Data for processing
________________________

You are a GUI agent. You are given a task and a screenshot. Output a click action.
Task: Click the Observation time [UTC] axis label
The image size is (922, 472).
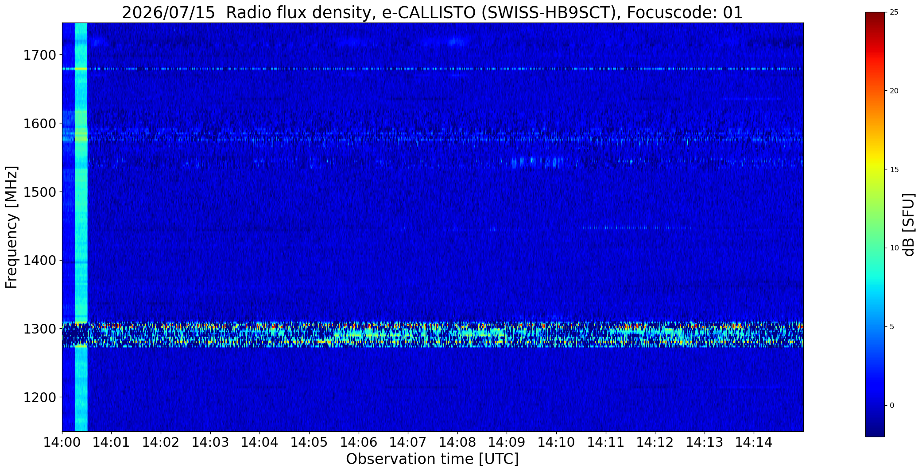(x=432, y=459)
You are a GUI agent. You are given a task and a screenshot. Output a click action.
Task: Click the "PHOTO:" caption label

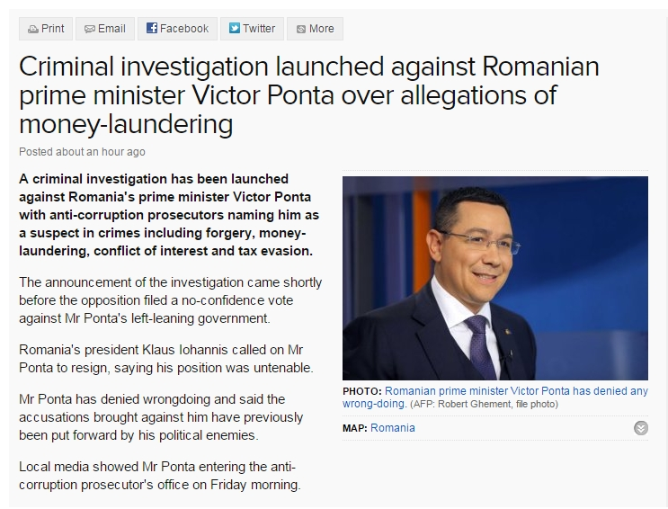[x=362, y=392]
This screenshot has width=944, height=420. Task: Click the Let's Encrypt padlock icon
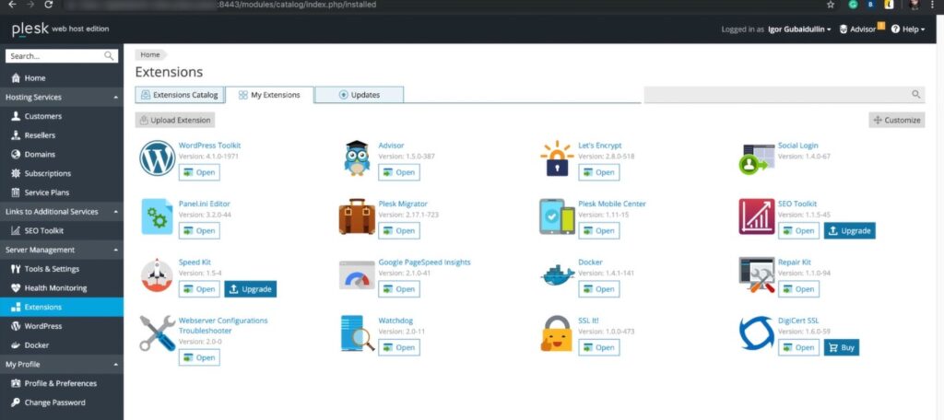click(557, 158)
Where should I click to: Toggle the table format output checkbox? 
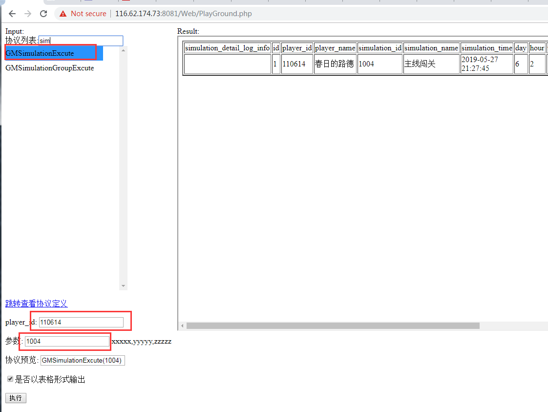coord(10,379)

________________________

Assignment
Please print each entry exactly as given and keep pictures out of it.

Task solution
You are a GUI agent. You are given a task and a screenshot. Output a click action.
Task: Click the Observation time [UTC] axis label
The image size is (922, 472).
(x=432, y=459)
You are a GUI agent. You are given a task and a screenshot. Output a click action.
Task: Click the "PHOTO:" caption label

[x=362, y=392]
This screenshot has width=944, height=420. Task: Click the Let's Encrypt padlock icon
click(557, 158)
Where should I click to: Toggle the table format output checkbox? 
coord(10,379)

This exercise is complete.